Item position rows
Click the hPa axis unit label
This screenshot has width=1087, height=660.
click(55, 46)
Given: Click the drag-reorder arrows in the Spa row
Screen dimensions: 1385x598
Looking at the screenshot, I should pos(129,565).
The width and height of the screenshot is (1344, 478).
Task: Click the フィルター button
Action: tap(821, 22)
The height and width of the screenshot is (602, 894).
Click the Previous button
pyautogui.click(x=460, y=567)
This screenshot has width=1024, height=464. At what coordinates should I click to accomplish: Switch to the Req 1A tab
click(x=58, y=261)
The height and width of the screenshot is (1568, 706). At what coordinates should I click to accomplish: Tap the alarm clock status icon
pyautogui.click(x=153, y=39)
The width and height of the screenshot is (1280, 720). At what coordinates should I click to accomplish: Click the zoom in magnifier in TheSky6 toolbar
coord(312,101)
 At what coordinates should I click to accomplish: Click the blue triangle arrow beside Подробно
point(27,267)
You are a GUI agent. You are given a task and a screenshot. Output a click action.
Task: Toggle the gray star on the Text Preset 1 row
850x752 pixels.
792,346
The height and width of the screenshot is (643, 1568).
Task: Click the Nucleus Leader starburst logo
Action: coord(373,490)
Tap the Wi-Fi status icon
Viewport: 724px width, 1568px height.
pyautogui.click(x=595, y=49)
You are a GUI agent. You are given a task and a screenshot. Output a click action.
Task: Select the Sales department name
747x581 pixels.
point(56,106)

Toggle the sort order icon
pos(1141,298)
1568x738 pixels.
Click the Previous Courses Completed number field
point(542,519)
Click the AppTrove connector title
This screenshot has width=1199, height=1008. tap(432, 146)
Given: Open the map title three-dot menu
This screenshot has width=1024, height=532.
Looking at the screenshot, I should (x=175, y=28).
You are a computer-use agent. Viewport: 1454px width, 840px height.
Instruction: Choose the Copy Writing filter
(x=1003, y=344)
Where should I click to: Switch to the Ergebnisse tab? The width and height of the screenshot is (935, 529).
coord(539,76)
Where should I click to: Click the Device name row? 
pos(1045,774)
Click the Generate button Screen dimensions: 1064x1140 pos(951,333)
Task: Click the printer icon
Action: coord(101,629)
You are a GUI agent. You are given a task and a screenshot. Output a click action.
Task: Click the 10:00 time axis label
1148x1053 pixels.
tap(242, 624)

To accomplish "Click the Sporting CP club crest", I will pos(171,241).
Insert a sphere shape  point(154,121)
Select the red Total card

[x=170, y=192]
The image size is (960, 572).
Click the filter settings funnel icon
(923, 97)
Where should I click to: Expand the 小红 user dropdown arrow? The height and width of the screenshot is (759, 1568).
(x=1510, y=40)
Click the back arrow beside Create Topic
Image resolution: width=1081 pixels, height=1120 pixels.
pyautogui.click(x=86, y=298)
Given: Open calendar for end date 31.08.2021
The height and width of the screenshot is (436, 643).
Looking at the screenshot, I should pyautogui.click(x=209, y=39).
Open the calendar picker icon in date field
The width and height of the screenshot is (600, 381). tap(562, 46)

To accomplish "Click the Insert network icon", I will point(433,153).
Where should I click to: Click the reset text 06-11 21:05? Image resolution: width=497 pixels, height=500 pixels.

REQUIRED WORK
Update all the rows above by changing "Sales department" to "Marketing department" and keep everything else the same.

ANSWER TO THIS EXERCISE
Click the hPa axis unit label
This screenshot has width=1087, height=660.
click(55, 46)
Given: Click the drag-reorder arrows in the Spa row
Screen dimensions: 1385x598
Looking at the screenshot, I should pos(129,565).
The width and height of the screenshot is (1344, 478).
Task: Click the フィルター button
Action: tap(821, 22)
The height and width of the screenshot is (602, 894).
Click the Previous button
pyautogui.click(x=460, y=567)
This screenshot has width=1024, height=464. At what coordinates should I click to accomplish: Switch to the Req 1A tab
click(x=58, y=261)
The height and width of the screenshot is (1568, 706). At what coordinates should I click to accomplish: Tap the alarm clock status icon
pyautogui.click(x=153, y=39)
The width and height of the screenshot is (1280, 720). At what coordinates should I click to accomplish: Click the zoom in magnifier in TheSky6 toolbar
coord(312,101)
 At what coordinates should I click to accomplish: Click the blue triangle arrow beside Подробно
point(27,267)
You are a GUI agent. You are given a task and a screenshot. Output a click action.
Task: Toggle the gray star on the Text Preset 1 row
850x752 pixels.
792,346
The height and width of the screenshot is (643, 1568).
Task: Click the Nucleus Leader starburst logo
Action: coord(373,490)
Tap the Wi-Fi status icon
Viewport: 724px width, 1568px height.
pyautogui.click(x=595, y=49)
You are a GUI agent. You are given a task and a screenshot. Output a click action.
Task: Select the Marketing department name
747x581 pixels.
point(56,106)

Toggle the sort order icon
pos(1141,298)
1568x738 pixels.
Click the Previous Courses Completed number field
point(542,519)
Click the AppTrove connector title
This screenshot has width=1199, height=1008. tap(432, 146)
Given: Open the map title three-dot menu
This screenshot has width=1024, height=532.
Looking at the screenshot, I should (x=175, y=28).
You are a computer-use agent. Viewport: 1454px width, 840px height.
Instruction: Choose the Copy Writing filter
(x=1003, y=344)
Where should I click to: Switch to the Ergebnisse tab? The width and height of the screenshot is (935, 529).
coord(539,76)
Where should I click to: Click the Device name row? 
pos(1045,774)
Click the Generate button Screen dimensions: 1064x1140 pos(951,333)
Task: Click the printer icon
Action: coord(101,629)
You are a GUI agent. You are given a task and a screenshot. Output a click action.
Task: Click the 10:00 time axis label
1148x1053 pixels.
tap(242, 624)

To accomplish "Click the Sporting CP club crest", I will pos(171,241).
Insert a sphere shape  point(154,121)
Select the red Total card

[x=170, y=192]
The image size is (960, 572).
Click the filter settings funnel icon
(923, 97)
Where should I click to: Expand the 小红 user dropdown arrow? The height and width of the screenshot is (759, 1568).
(x=1510, y=40)
Click the back arrow beside Create Topic
Image resolution: width=1081 pixels, height=1120 pixels.
pyautogui.click(x=86, y=298)
Given: Open calendar for end date 31.08.2021
The height and width of the screenshot is (436, 643).
Looking at the screenshot, I should pyautogui.click(x=209, y=39).
Open the calendar picker icon in date field
The width and height of the screenshot is (600, 381). tap(562, 46)

To accomplish "Click the Insert network icon", I will point(433,153).
Where should I click to: Click the reset text 06-11 21:05? Image resolution: width=497 pixels, height=500 pixels.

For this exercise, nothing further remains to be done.